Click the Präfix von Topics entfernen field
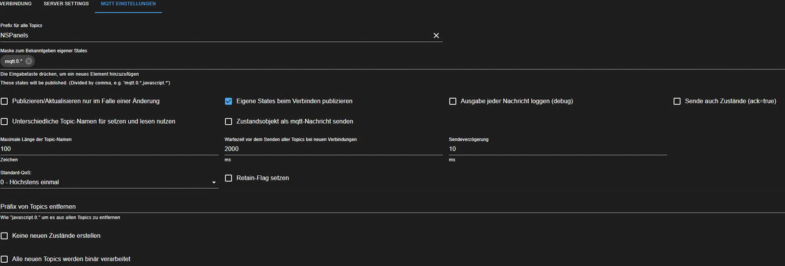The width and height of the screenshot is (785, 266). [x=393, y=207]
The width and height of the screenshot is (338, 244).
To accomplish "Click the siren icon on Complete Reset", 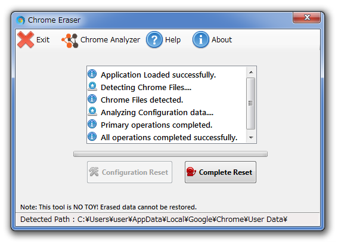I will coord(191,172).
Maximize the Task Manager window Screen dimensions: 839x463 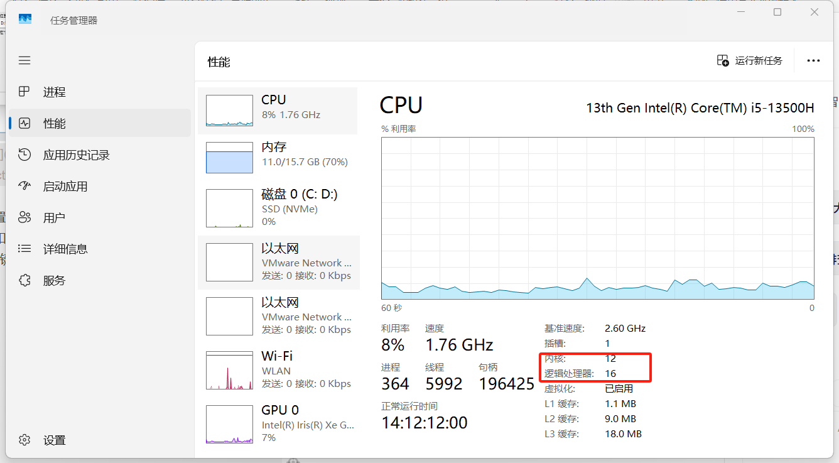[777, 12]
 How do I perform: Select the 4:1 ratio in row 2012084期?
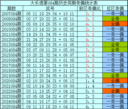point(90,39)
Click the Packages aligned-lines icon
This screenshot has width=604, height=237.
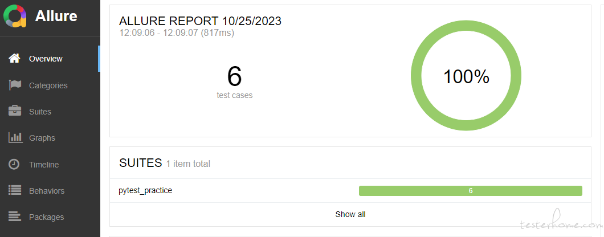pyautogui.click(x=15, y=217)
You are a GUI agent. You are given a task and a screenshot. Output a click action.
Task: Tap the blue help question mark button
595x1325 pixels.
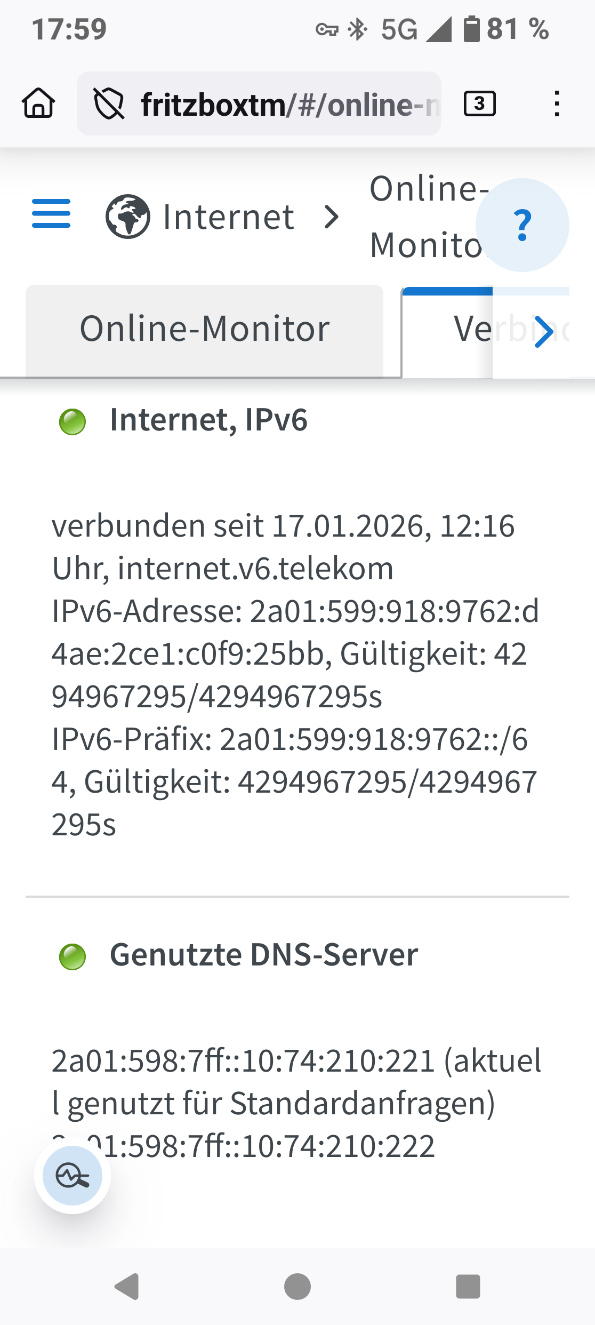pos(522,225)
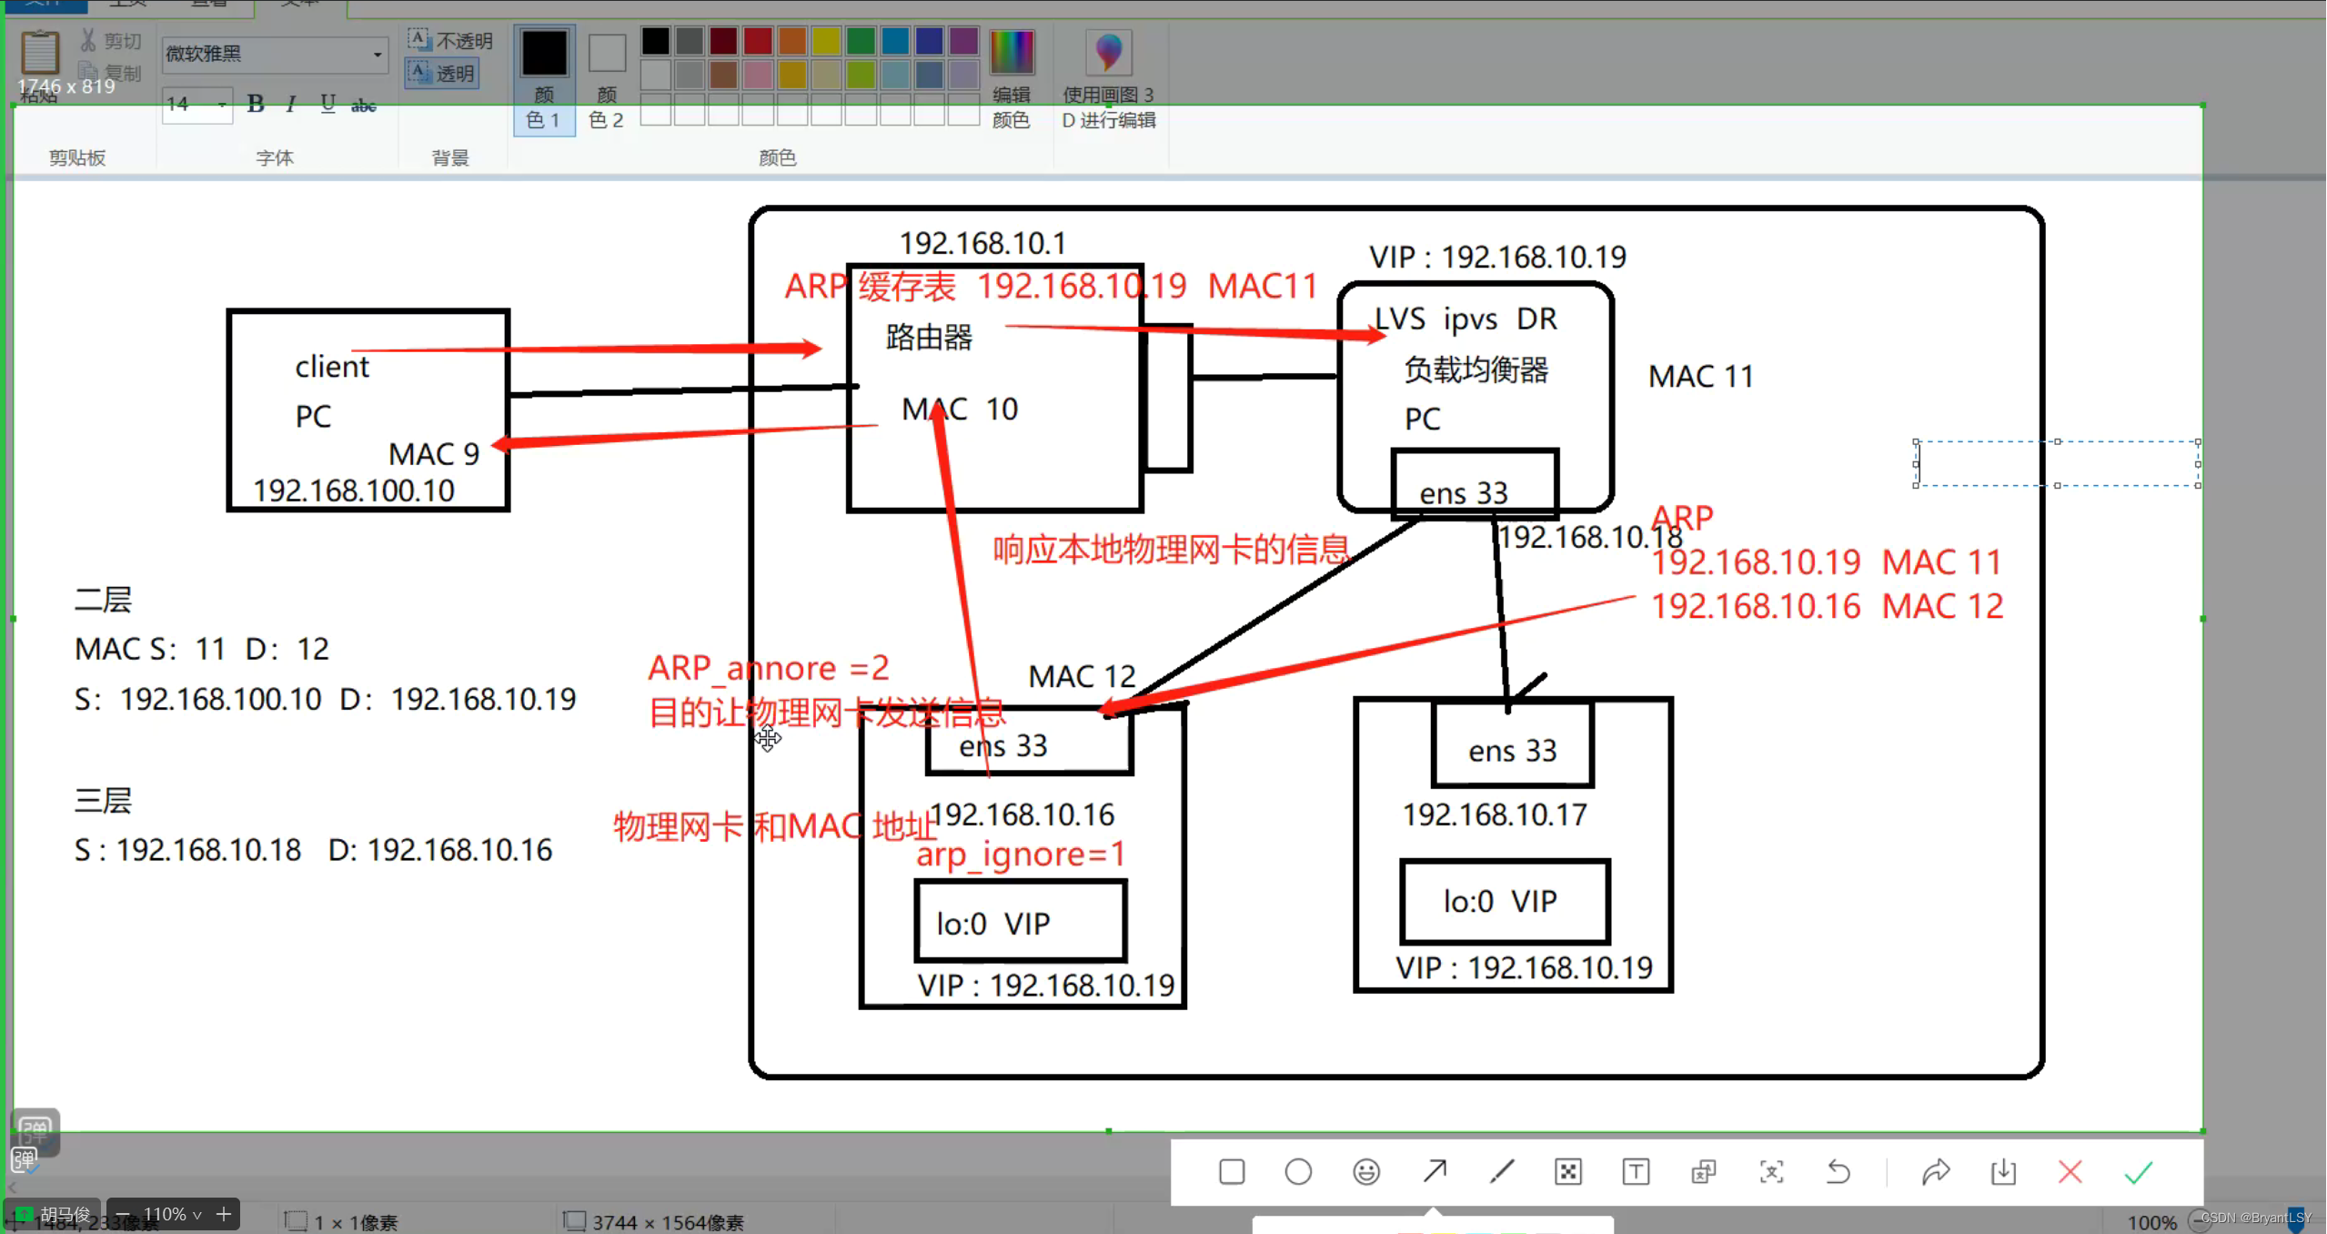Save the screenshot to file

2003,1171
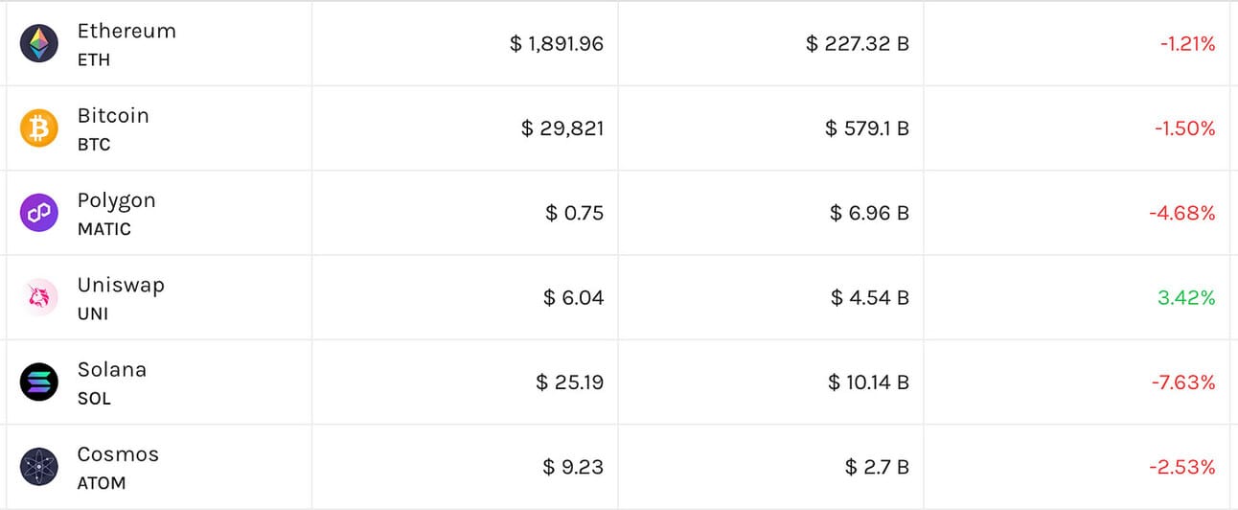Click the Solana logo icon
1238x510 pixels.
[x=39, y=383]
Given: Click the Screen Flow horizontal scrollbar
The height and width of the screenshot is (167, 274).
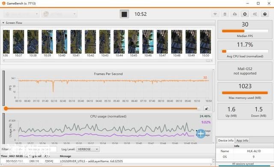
-.-.-
Task to complete
Rewrite the data from the line holding "Given: Click the" through the end of the data, inclusive, replacing "horizontal" with "vertical" and leaving everything else unchanged. Omit the pictures.

Worked solution
Given: Click the Screen Flow vertical scrollbar
The height and width of the screenshot is (167, 274).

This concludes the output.